Every paper ends with a discussion section. Inside that section, authors declare what they couldn't address, what the field still doesn't know, what the next study needs to do. Those declarations are gaps. They are written, published, and then lost — no system tracks them. gitgap indexes exactly those declarations and maintains a lifecycle for each one.

Four steps to using gitgap

1

Search the gap index

Go to Gaps and search by gateway term — the primary disciplinary keyword for the gap (e.g., Morton encoding, Hubble tension, predictive policing). Filter by discipline, confidence, or keeper verdict.

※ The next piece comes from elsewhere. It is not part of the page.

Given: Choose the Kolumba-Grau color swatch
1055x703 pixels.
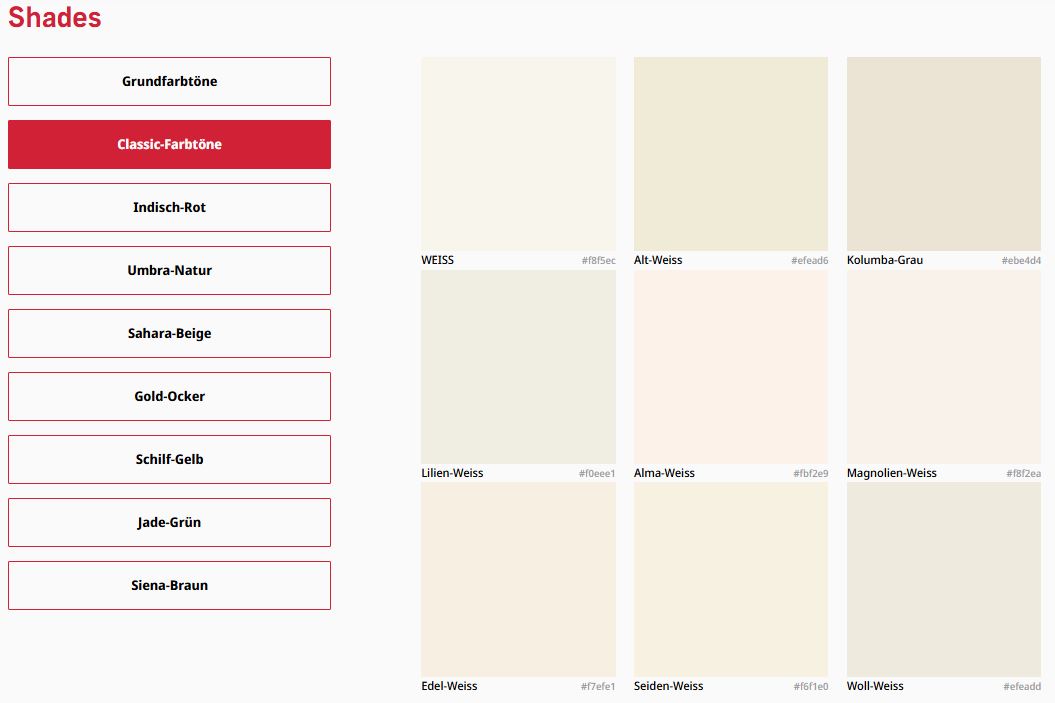Looking at the screenshot, I should (x=943, y=153).
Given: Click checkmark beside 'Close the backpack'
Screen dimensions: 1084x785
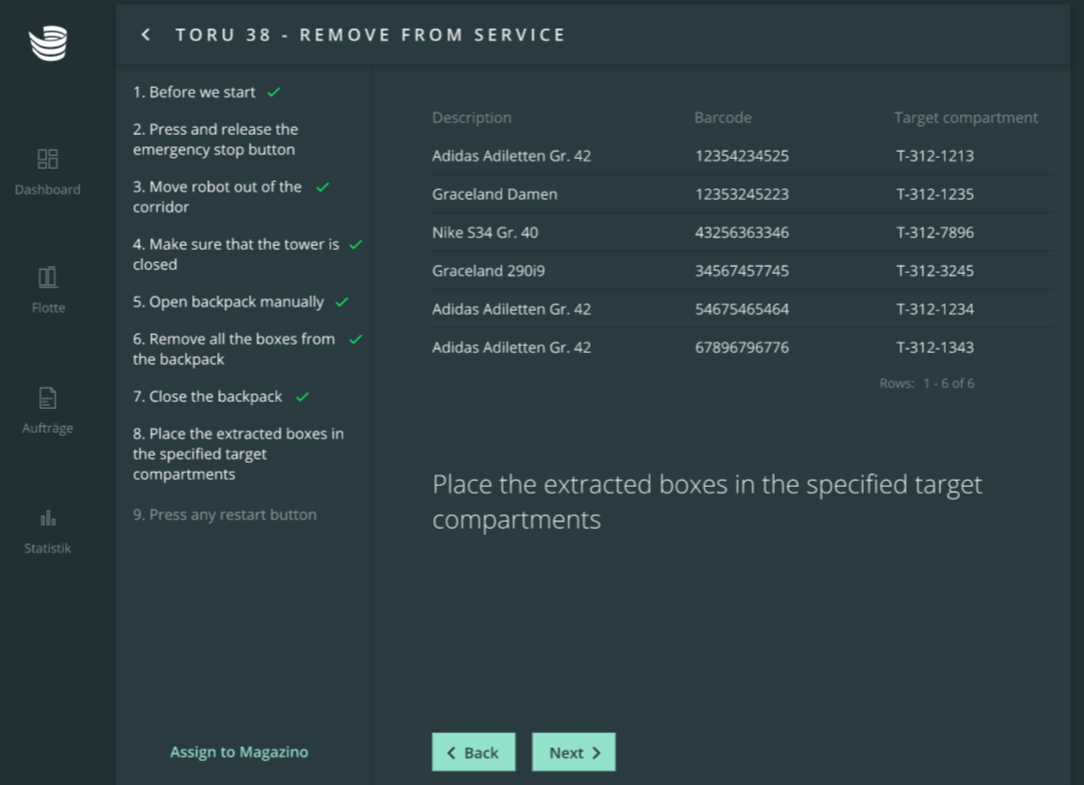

GET /gaps/search?q=Morton+encoding&limit=10
2

Read a gap declaration

Click any gap to see the full extracted declaration, the source paper, the gateway term, bridge potential (cross-discipline score), and the current lifecycle state. CAUGHT gaps show the active resolution attempt. FOUND gaps show which paper closed them.

3

Explore the 3D Globe

Open the Globe to see the full gap corpus as a 3D visualization. Each spike is a gap. Spike height = confidence. Ring = CAUGHT (in-progress). Gold ring = FOUND (resolved). The globe is filterable by discipline and lifecycle state.

4

Use the API

Fetch gaps for your research workflow:

# Search by keyword
GET /gaps/search?q=spatial+indexing&min_score=0.6

# Get structural holes (cross-discipline bridges)
GET /gaps/structural-holes?source=computer_science&target=criminal_justice

# Get a specific gap
GET /gaps/42

# Pin a new gap (API key required)
POST /gaps/pin
{
  "declaration_text": "No study has examined...",
  "gateway_term": "your-term",
  "paper_pmcid": "PMC0000000"
}

Full interactive docs at /api/docs.

For journal editors

If your journal publishes peer-reviewed work, your papers are likely declaring gaps that gitgap doesn't know about yet. See Journals We Aggregate to check coverage, or Submit Your Journal to request aggregation.

NAUGHT → CAUGHT → FOUND
NAUGHT = declared, unaddressed. CAUGHT = a paper is attempting it. FOUND = gap closed. REJECTED = attempt failed — the trail and pickup instructions are preserved. Every state is tracked. Nothing is discarded.